Refs: Forensics report finding F10 (S1)
Why: handle_rx is invoked from a detached task in MessageReader, so any
exception escaping its ~850-line if/elif dispatch is silently swallowed
by asyncio as "Task exception was never retrieved." The only crash
guard previously was a single try/except IndexError around the first
byte read; everything past line 73 was unguarded. This commit adds an
umbrella try: ... except Exception as e: around the entire dispatch
body that logs the exception class, message, raw frame hex, and full
traceback via logger.error. The umbrella neutralizes the crash surface
of F10, F11, N07, N08, R01, NEW-B, and NEW-C, which the next commits
will then fix individually now that they are observable.
Refs: Forensics report finding F06 (umbrella crash protection)
Add warnings to send_login, send_statusreq, send_telemetry_req, and
send_path_discovery pointing users to their _sync counterparts.

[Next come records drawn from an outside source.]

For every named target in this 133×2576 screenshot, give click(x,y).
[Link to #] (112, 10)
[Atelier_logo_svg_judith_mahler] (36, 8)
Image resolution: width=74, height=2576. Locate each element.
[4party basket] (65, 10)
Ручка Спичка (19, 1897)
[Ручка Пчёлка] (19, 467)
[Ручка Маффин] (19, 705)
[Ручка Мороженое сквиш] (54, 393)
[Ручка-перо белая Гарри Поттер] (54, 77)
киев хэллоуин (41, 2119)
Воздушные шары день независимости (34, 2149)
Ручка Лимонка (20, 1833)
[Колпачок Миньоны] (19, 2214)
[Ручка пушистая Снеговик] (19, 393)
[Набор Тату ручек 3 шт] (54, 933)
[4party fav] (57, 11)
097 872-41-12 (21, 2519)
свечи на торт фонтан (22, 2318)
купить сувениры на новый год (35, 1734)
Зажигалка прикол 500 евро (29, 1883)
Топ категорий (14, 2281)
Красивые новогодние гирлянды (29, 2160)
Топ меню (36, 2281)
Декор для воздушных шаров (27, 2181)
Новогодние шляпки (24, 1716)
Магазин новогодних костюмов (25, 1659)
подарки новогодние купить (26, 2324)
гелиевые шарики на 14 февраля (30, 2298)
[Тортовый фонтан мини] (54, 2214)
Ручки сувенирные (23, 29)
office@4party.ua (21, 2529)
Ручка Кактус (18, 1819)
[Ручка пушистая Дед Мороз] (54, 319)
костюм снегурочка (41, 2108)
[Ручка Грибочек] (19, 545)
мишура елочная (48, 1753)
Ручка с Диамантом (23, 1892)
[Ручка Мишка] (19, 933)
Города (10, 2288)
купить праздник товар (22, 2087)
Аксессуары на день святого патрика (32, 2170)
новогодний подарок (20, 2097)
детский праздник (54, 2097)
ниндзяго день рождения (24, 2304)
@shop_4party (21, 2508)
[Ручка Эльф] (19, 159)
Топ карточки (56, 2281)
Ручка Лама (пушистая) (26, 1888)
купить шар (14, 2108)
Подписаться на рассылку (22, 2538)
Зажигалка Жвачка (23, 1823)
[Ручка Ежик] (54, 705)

The
fire-and-forget versions bypass the mesh request lock and can cause
silent response drops due to firmware clearPendingReqs() behavior.
The companion firmware can only track one outstanding mesh request at a
time — clearPendingReqs() zeros all pending response flags before each
outgoing mesh request. Overlapping mesh commands cause silent response
drops.
Adds _mesh_request_lock to CommandHandlerBase and wraps all _sync
methods with it. Also adds send_login_sync and send_path_discovery_sync
for complete round-trip serialization of those commands.
Local commands (get_bat, get_channel, set_time, send_msg, etc.) are
unaffected — they don't trigger clearPendingReqs() on the firmware.